Let me be clear, I'm not against social media, or blogs. In fact it's a big part on how I make my living, but simply having a blog, twitter account, Facebook fan page doesn't make a marketing plan. 

So in closing, Steve, I encourage you to rethink your stance, and encourage authors to have a strong marketing plan. Encourage them to save the writing for thier books, and spend their other time having conversations with their (potential) fans. 

That's my 2 cents, and I thank you for reading my rant. 




Spot on

steveemecz's picture

Thanks Phil, your comments are much appreciated and a blog stand alone is, you are quite right not enough. I've found, however, that it is a really good indicator of whether a (particularly new) author is prepared, or indeed capable of engaging in a rounded marketing plan which these days is going to be heavily social media orientated. Nothing will ever beat the word of mouth of a quality tome and no, I haven't read any of my favourite crime author's blogs - but the key thing is I already know they are good. Many of our authors are first (and maybe only) time writers on their specialist non-fiction subject and many of their potential book buyers are their peers - and a blog really helps there.

My wife, who is a thriller

My wife, who is a thriller writer, has no blog (she's also the one who brought this post to my attention). That was a decision, not an oversight. She also has a very, very well thought out marketing plan. Like I said, there are other indicators to see if someone has a solid plan - do they have a twitter account, and how are they engaging (convo's, RT's)? Are they a YA author and focusing on Twitter (a bad sign). Are they active on FB? What's going on there? 

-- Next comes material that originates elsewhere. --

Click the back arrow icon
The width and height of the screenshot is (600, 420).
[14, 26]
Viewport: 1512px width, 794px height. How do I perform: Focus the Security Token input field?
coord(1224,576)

It takes about 2 minutes (literally) to set up a blog, so really that should be the last thing you look at as an indicator, but I respect that you guys at least recognize the importance of social engagement. 


Too Harsh?

No, certainly not too harsh. I read blogs about Social Media on a weekly basis and they're all saying the same thing - a few years ago Agents and Publishers were sceptical about Social Media, now a Social Media platform is a necessity. Some authors do appear to be reluctant, seemingly feeling that having written a book, they should just be allowed to sit back and count the money, but it's obvious that developing a relationship with your readers (and little these days is more personal than the interaction available through FaceBook, a blog and Twitter) will increase sales, word of mouth promotion and interest in any future projects. It's gone from innovation to common sense in a few years.

Author Blogs

I don't think that you're being too harsh.  It's a competitive world out there with so many new books coming out each year you need an author who is not only unique, but is accessible!  On Tawna Fenske's Blog, (utterly hilarious) she spoke about how she bought three new books from one author...because they followed each other on Twitter.

I think authors need to stay relevant and blogging is a great way for a reader to get introduced to them.  I don't really want to read passages all of the time.  I tend to enjoy author's blogs who give me a peek inside their world - if I like them, I buy their book.